Biophysical controls on plant water status exist at the leaf, stem, and root levels. Therefore, we
pose that hydraulic strategy is a combination of traits governing water use at each of these three
levels. We studied sap flux, stem water storage, stomatal conductance, photosynthesis, and
growth of red oaks (Quercus rubra) and red maples (Acer rubrum). These species differ in stomatal
hydraulic strategy and xylem architecture and may root at different depths. Stable isotope analysis
of xylem water was used to identify root water uptake depth. Oaks were shown to access
a deeper water source than maples.
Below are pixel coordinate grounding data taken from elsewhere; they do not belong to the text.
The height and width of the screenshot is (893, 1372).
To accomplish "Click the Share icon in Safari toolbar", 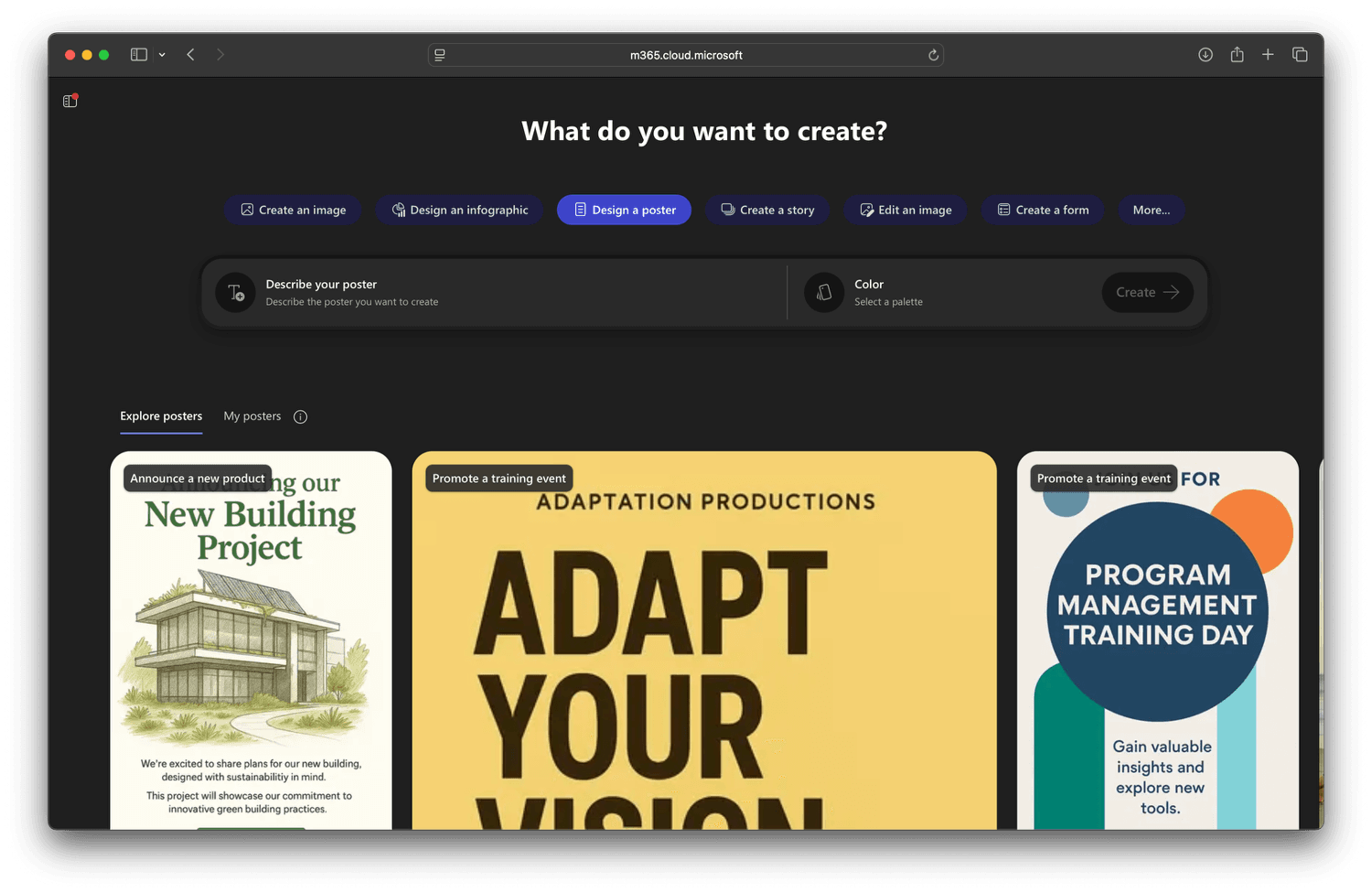I will coord(1237,55).
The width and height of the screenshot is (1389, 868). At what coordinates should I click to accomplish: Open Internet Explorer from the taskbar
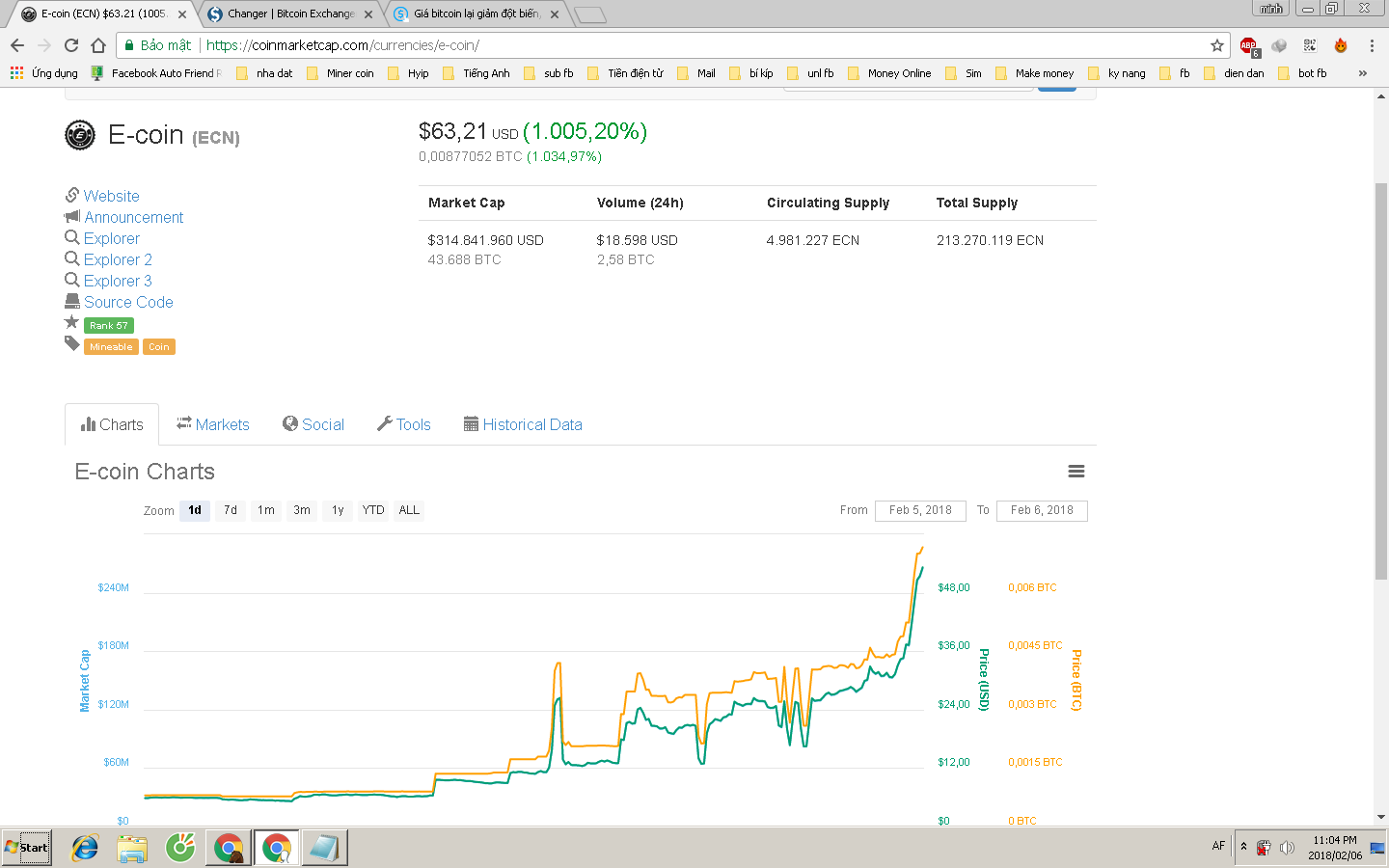point(85,848)
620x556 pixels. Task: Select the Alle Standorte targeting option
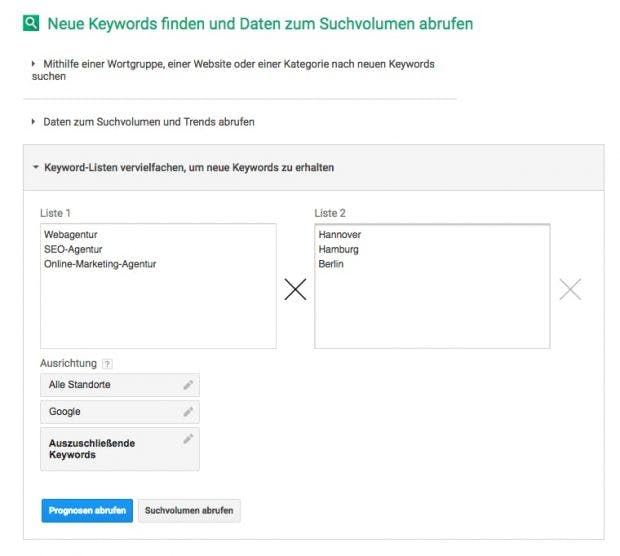[120, 385]
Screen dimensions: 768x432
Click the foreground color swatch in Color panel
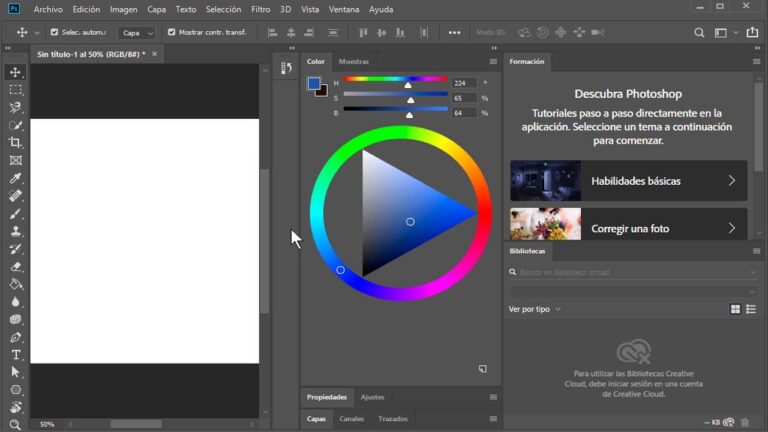pyautogui.click(x=313, y=83)

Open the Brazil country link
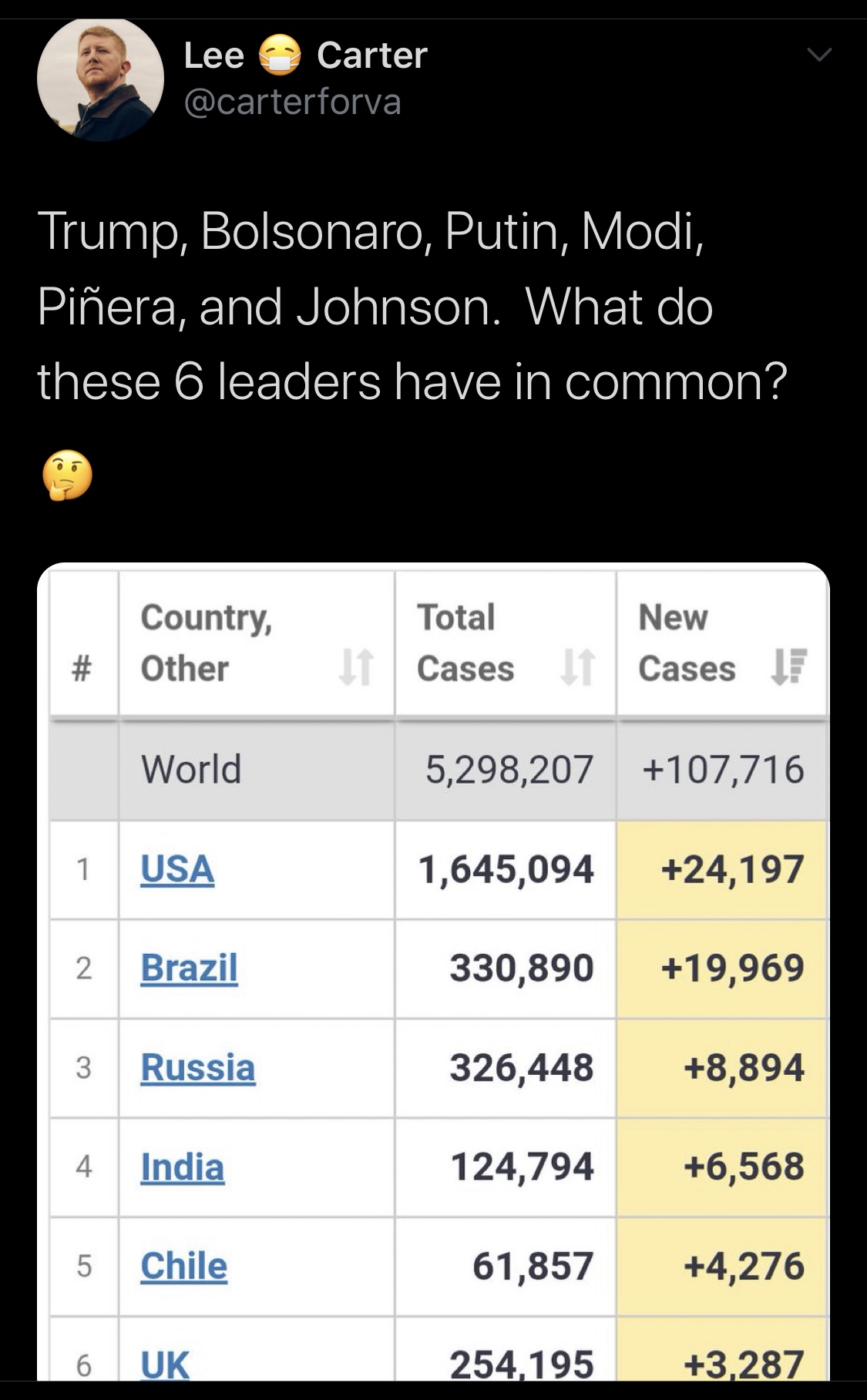pos(189,968)
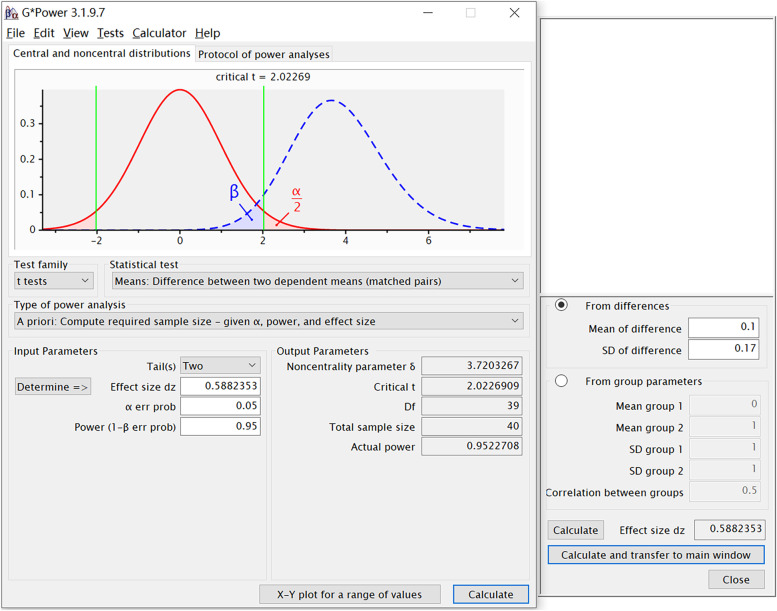Click the Power (1-β err prob) field
Viewport: 777px width, 611px height.
[220, 426]
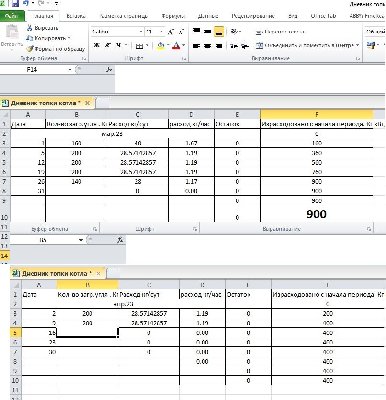This screenshot has height=400, width=386.
Task: Open the font size dropdown
Action: pos(161,32)
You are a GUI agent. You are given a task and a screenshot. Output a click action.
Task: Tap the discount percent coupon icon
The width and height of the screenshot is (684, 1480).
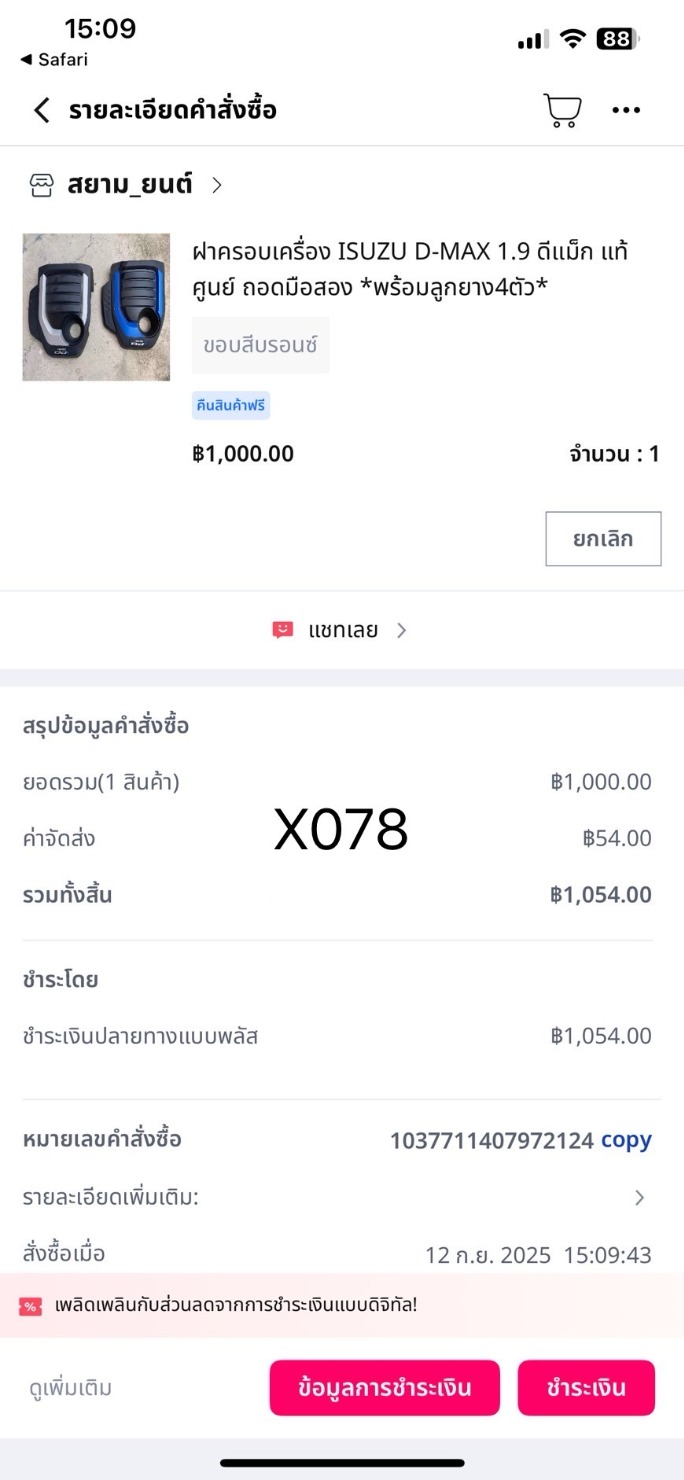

During non‐limiting soil moisture conditions, transpiration
was greater in maples than in oaks. However, during a soil dry down, transpiration and stem water
storage decreased by more than 80% and 28% in maples but only by 31% and 1% in oaks. We
suggest that the preferential use of deep water by red oaks allows the species to continue transpiration
and growth during soil water limitations. In this case, deeper roots may provide a buffer
against drought‐induced mortality. Using 14 years of growth data, we show that maple growth
correlates with mean annual soil moisture at 30 cm but oak growth does not. The observed
responses of oak and maple to drought were not able to be explained by leaf and xylem physiology
alone. We employed the Finite‐difference Ecosystem‐scale Tree Crown Hydrodynamics
model version 2 plant hydrodynamics model to demonstrate the influence of root, stem, and leaf
controls on tree‐level transpiration. We conclude that all three levels of hydraulic traits are
required to define hydraulic strategy.